## What to do:
From the records below, copy out exactly the lines from the one containing "Instruction: Switch to" to the one containing "Click the zoom", both included. Add nothing else.

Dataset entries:
Start of Block
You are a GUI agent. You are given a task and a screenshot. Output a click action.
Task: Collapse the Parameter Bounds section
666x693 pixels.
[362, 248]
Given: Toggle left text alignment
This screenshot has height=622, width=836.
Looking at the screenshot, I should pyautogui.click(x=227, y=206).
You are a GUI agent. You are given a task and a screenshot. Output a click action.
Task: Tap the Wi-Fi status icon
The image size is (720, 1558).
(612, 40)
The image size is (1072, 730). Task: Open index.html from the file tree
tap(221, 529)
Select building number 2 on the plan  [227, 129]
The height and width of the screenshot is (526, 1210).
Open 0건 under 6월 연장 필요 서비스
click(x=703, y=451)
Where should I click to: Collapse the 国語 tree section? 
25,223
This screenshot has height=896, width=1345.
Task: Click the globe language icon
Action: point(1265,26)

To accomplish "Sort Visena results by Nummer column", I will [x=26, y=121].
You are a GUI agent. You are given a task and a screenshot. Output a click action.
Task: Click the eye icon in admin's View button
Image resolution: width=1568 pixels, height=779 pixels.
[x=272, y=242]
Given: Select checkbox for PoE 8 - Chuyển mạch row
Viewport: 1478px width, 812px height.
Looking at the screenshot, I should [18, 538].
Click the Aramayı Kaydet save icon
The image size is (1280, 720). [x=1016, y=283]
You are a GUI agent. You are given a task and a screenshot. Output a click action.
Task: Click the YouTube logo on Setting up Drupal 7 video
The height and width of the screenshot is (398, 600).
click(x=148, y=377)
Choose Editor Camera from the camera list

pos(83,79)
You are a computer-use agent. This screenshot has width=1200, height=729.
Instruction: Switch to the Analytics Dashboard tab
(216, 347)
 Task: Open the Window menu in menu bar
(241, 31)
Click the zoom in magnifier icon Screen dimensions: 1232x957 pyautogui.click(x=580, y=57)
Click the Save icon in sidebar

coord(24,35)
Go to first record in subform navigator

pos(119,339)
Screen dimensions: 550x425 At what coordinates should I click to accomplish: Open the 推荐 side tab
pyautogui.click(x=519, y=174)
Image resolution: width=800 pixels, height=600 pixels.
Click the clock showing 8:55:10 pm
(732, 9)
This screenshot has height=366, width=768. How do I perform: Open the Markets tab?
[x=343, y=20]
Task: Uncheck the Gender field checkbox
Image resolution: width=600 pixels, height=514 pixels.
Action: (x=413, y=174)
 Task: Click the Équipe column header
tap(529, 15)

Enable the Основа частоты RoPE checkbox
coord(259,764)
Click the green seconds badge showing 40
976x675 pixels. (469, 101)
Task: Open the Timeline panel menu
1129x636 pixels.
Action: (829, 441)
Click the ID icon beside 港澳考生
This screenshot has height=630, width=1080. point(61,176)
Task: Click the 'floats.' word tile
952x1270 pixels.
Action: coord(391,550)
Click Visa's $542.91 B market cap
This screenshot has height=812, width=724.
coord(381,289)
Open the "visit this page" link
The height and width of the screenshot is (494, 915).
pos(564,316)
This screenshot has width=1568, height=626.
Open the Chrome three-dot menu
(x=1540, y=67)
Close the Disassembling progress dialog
End of Block
## Output for this task:
Instruction: Switch to the Analytics Dashboard tab
(216, 347)
 Task: Open the Window menu in menu bar
(241, 31)
Click the zoom in magnifier icon Screen dimensions: 1232x957 pyautogui.click(x=580, y=57)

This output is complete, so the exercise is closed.